Quarante éleveurs de lapins des préfectures de Kloto et d’Agou participent, du 13 au 15 mai à Kpalimé, à une formation de renforcement de capacités sur les techniques améliorées d’élevage cunicole. L’initiative se déroule au Centre d’incubation et de ressources en agrobusiness (CIRAB-Tsessi) avec l’appui financier du Fonds national d’apprentissage, de formation et de perfectionnement professionnels (FNAFPP).
La session est organisée par la Chambre régionale d’agriculture des Plateaux en collaboration avec le cabinet Conseils Agricoles, Environnement et Entrepreneuriat (CAE Entrepreneuriat). Elle porte sur la conduite d’élevage, l’alimentation, la santé animale, la reproduction ainsi que la gestion des activités génératrices de revenus.

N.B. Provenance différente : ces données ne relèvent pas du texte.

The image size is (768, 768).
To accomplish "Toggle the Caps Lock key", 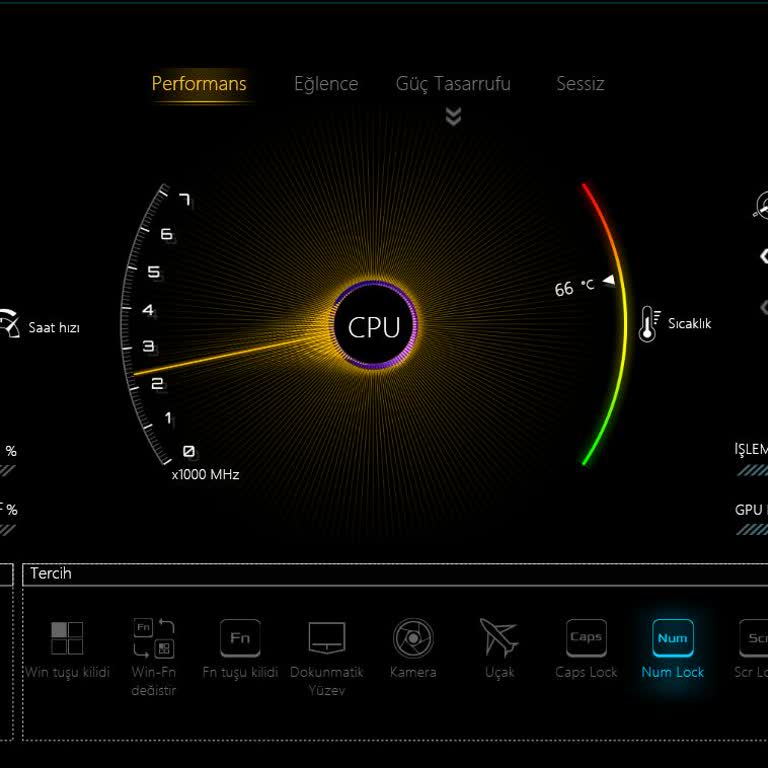I will coord(586,637).
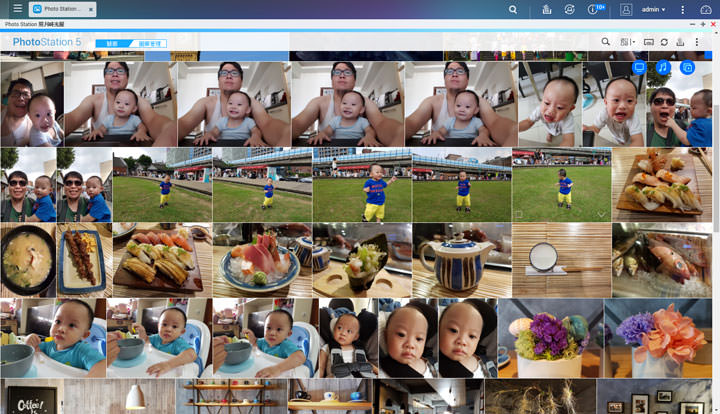Screen dimensions: 720x414
Task: Click the blue copy-to-album button
Action: (x=687, y=67)
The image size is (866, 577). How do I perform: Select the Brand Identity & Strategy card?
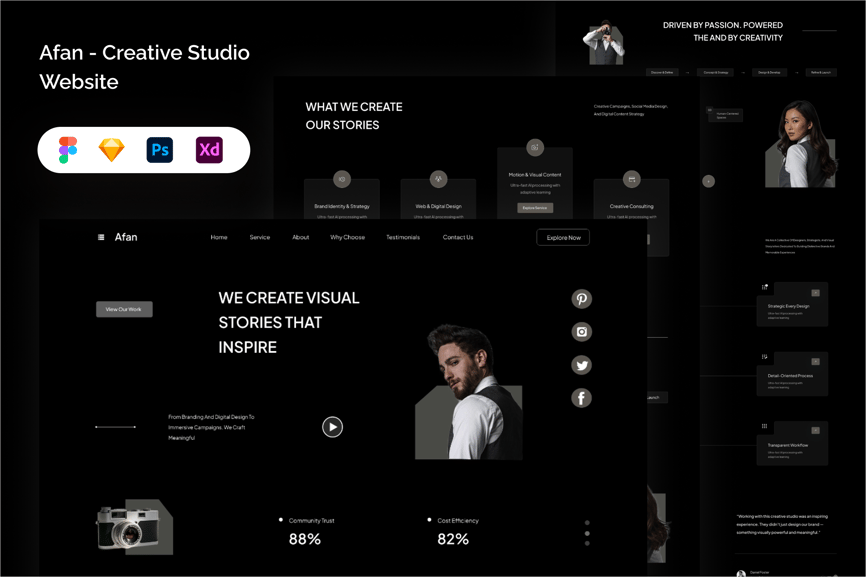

Les bénéficiaires, déjà engagés dans l’élevage de lapins, sont confrontés à plusieurs difficultés techniques, notamment les mortalités fréquentes, le retard de croissance des lapereaux et la faible maîtrise des techniques modernes d’alimentation et de suivi sanitaire.
Selon les responsables du projet, cette formation vise à professionnaliser les producteurs afin d’améliorer la productivité des élevages et répondre à une demande de plus en plus forte en viande de lapin.
Le président de la Chambre régionale d’agriculture des Plateaux, Koffi Koussodou, a indiqué que cette initiative répond aux besoins exprimés par les éleveurs eux-mêmes.
« Il faut toujours être recyclé pour être à la page », a-t-il déclaré, tout en invitant les participants à considérer davantage l’agriculture comme une véritable profession capable de créer des emplois et de générer des revenus.
Le directeur du cabinet CAE Entrepreneuriat, Komi Bahe, a salué l’accompagnement du FNAFPP dans la mise en œuvre du projet. Il a précisé que la formation sera essentiellement pratique grâce aux unités de production du CIRAB-Tsessi mises à disposition des participants.
Les modules permettront aux éleveurs de mieux maîtriser les techniques d’alimentation, d’hygiène et de prévention des maladies, qui constituent les principales difficultés rencontrées dans les exploitations.
La formation abordera également le choix des races adaptées au climat tropical ainsi que les stratégies de commercialisation à travers les outils numériques et la recherche de débouchés.
Les participants seront notamment initiés à la préparation de provendes à base de ressources locales disponibles dans la région, comme les drêches de maïs, le son de riz, le soja ou encore certains résidus agricoles.
Les bénéficiaires devraient être capables d’améliorer significativement leur production après la formation. Les promoteurs estiment qu’un éleveur appliquant correctement les techniques acquises pourrait doubler son effectif de lapins en moins de six mois.

Représentant le secrétaire exécutif du FNAFPP, Enyonam Kwaku, responsable communication et relations publiques de l’institution, a exhorté les bénéficiaires à s’investir pleinement dans la formation afin de développer leurs exploitations et contribuer à la dynamique économique locale.